Pergunta-me com muita seriedade uma moça jornalista qual é o meu maior desejo para o próximo ano. E a resposta natural é dizer-lhe que desejo muita paz, prosperidade pública e particular para todos, saúde e dinheiro aqui em casa. Que mais há de dizer ?
Mas a verdade, a verdade verdadeira que eu falar não posso, aquilo que representa o real desejo do meu coração, seria abrir os braços para o mundo, olhar para ele bem de frente e dizer na cara: - TE DANE !
Sim, te dana mundo velho. Ao planeta com tosos os seus bichos, ao continente, ao país, ao Estado, à cidade, à população, aos parentes, amigos e conhecidos: - Danem-se ! Danem-se que eu não ligo, vou pra longe me esquecer de tudo, vou a Pasárgada ou a qualquer outro lugar, vou-me embora, mundo de nome paradeiro, quero ver quem é que me acha.
Isso que eu queria. Chegar junto ao homem que eu amo e dizer para ele: - Te dana, meu bem! Pode fazer o que entender, pode ir, pode voltar, pode pagar dançarinas, pode fazer serenatas, rolar de borco pelas calçadas, pode jogar futebol, entrar na linha de Quimbanda, pode amar e desamar, pode tudo, que eu não ligo!

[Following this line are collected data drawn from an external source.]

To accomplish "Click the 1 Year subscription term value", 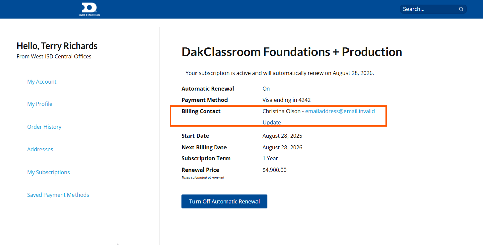I will click(270, 158).
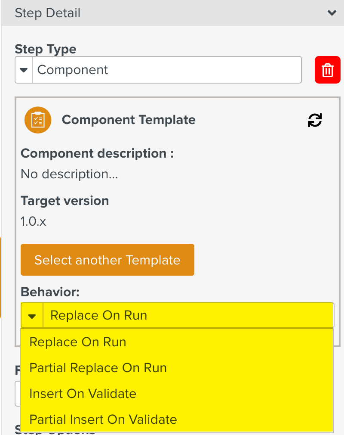Choose Replace On Run from the list
This screenshot has height=435, width=344.
coord(78,342)
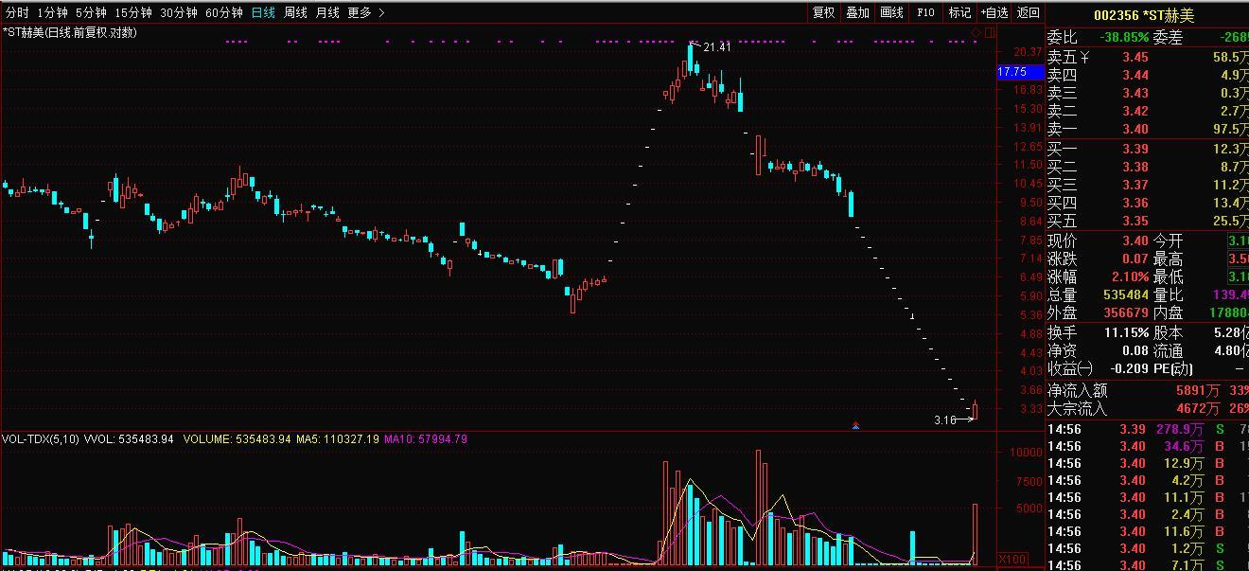Screen dimensions: 1249x571
Task: Click the ¥ icon beside 卖五
Action: pos(1085,58)
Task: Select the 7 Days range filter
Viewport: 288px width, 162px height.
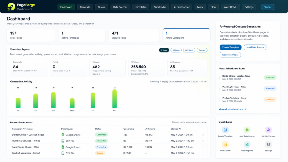Action: [x=164, y=50]
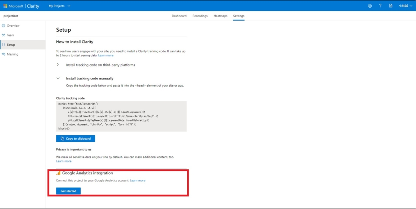Click the Team people icon
This screenshot has width=416, height=209.
(x=3, y=35)

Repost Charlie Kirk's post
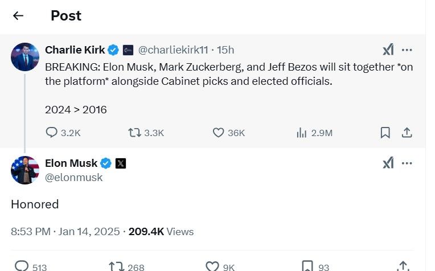click(x=135, y=133)
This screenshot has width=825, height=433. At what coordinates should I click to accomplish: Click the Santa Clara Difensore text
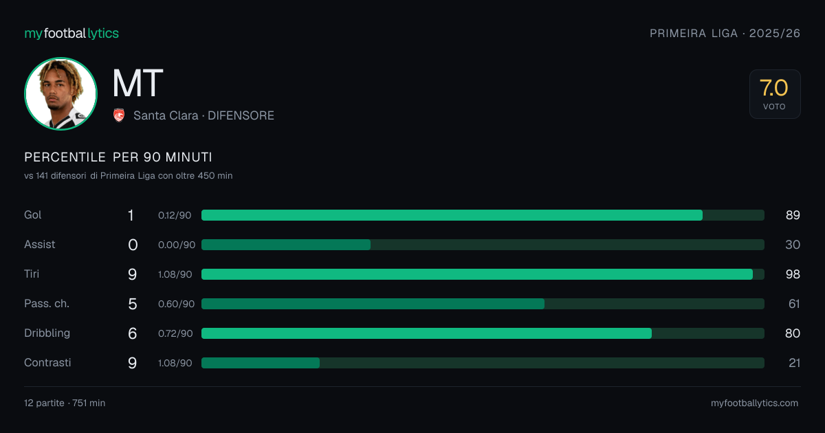[204, 115]
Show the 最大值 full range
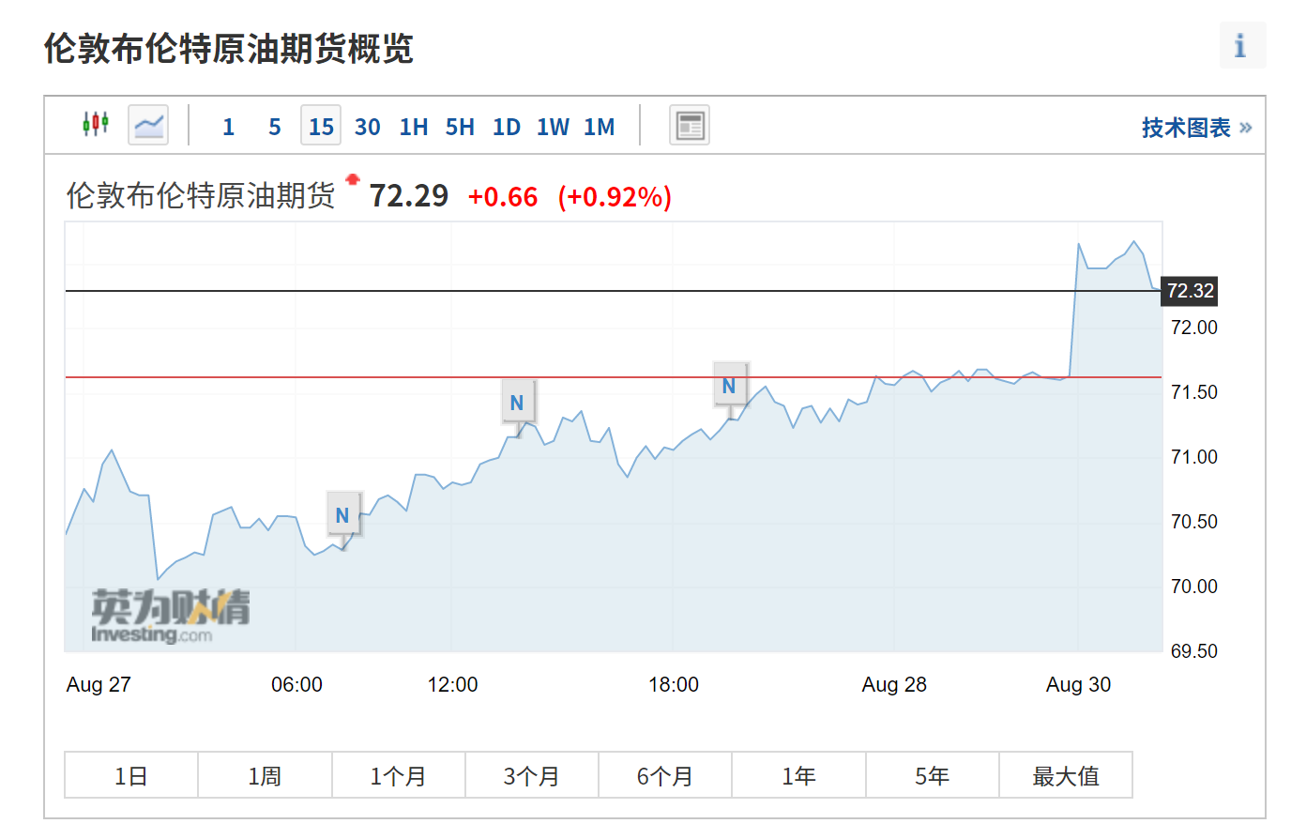1291x839 pixels. [1066, 776]
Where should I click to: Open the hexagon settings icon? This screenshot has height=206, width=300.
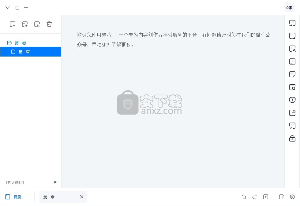[x=292, y=197]
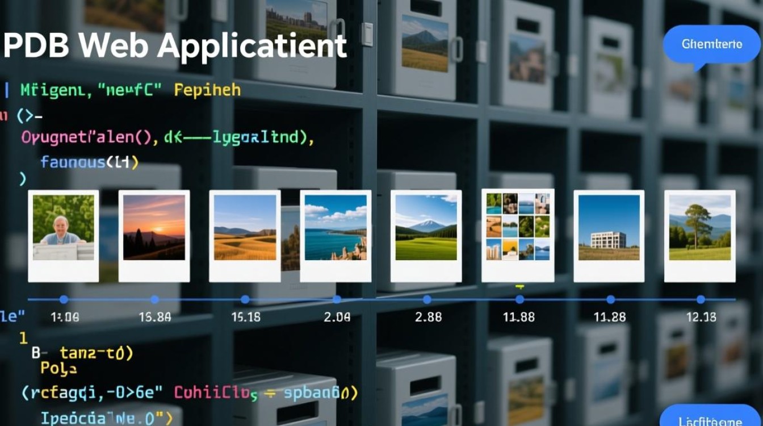Open the photo collage grid thumbnail
Screen dimensions: 763x426
[x=518, y=227]
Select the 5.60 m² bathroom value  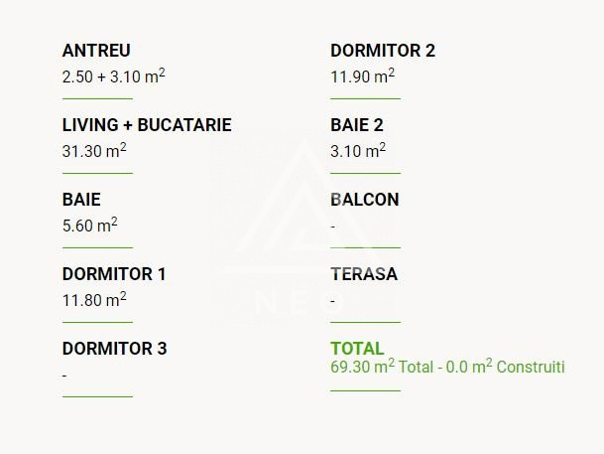[x=90, y=225]
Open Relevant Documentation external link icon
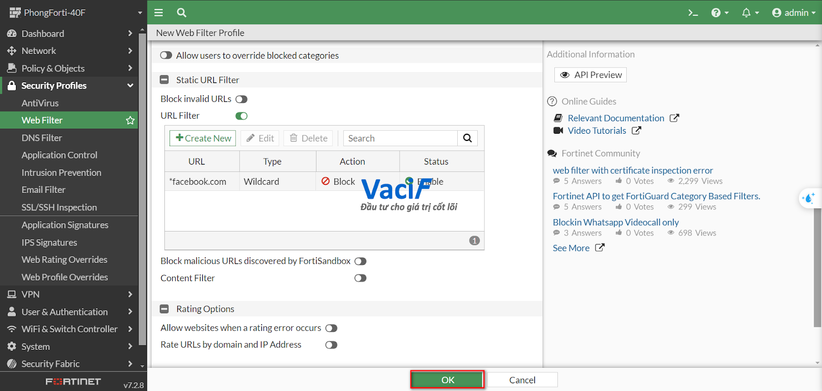822x391 pixels. [x=675, y=118]
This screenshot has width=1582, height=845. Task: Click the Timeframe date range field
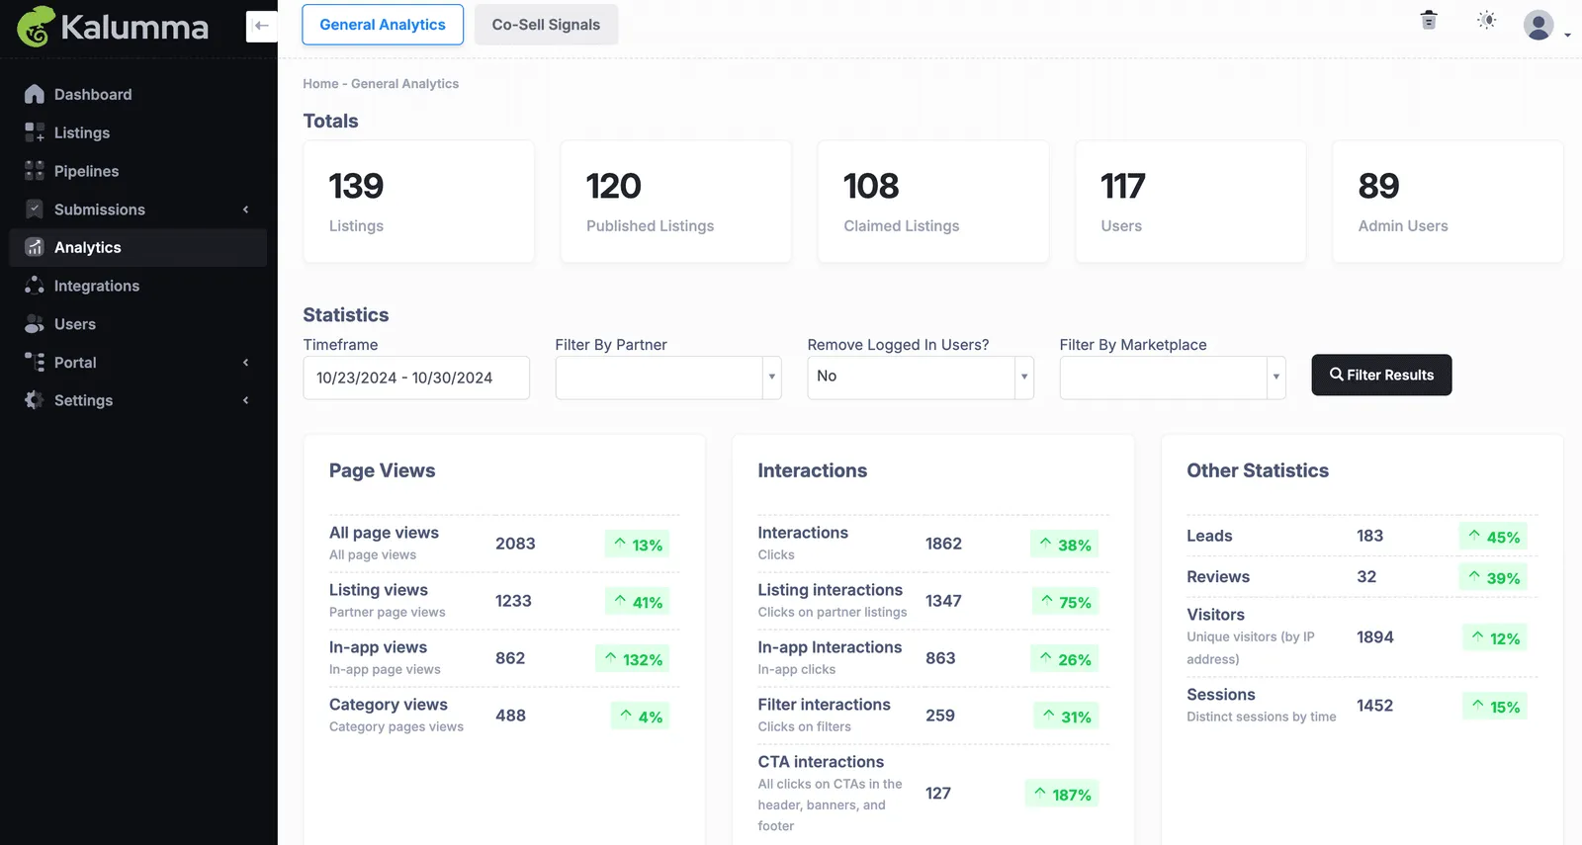[x=416, y=378]
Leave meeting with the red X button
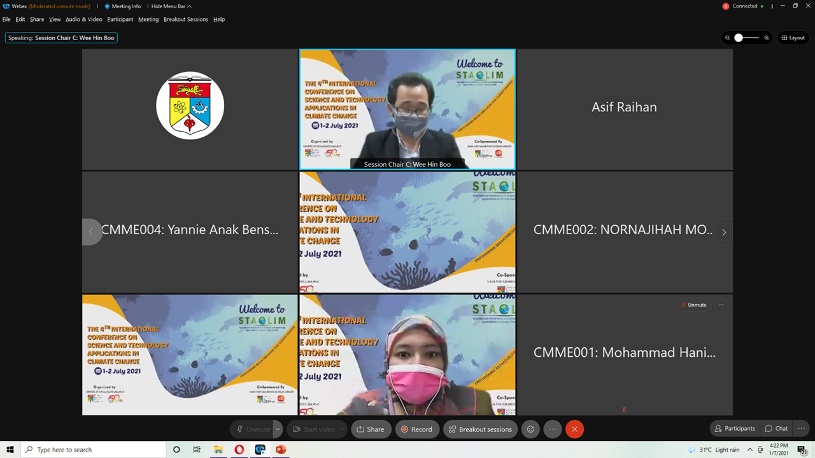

Chegar ao respeitável público e comunicar-lhes: Danai-vos, respeitável público. Acabou-se a adulação, não me importo mais com as vossas reações, do que gostais e do que não gostais; nutro a maior indiferença pelos vosso apupos e os vossos aplausos e sou incapaz de estirar um dedo para acariciar os vossos sentimentos. Ide baixar noutro centro, respeitável público, e não amoleis o escriba que de vós se libertou!
Chegar junto da pátria e dizer o mesmo: o doce, o suavíssimo, o libérrimo te dana. Que me importo contigo, pátria? Que cresças ou aumentes, que sofras de inudação ou de seca, que vendas café ou compres ervilhas de lata, que simules eleições ou engulas golpes? Elege quem tu quiseres, o voto é teu, o lombo é teu. Queres de novo a espora e o chicote do peão gordo que se fez teu ginete? Ou queres o manhoso mineiro ou o paulista de olho fundo? Escolhe à vontade - que me importa o comandante se o navio não é meu? A casa é tua, serve-te, pátria, que pátria não tenho mais.
Dizer te dana ao dinheiro, ao bom nome, ao respeito, à amizade e aos amor. Desprezar parentela, irmãos, tios, primos e cunhados, desprezar o sangue e os laços afins, me sentir como filho de oco pau, sem compromissos nem afetos.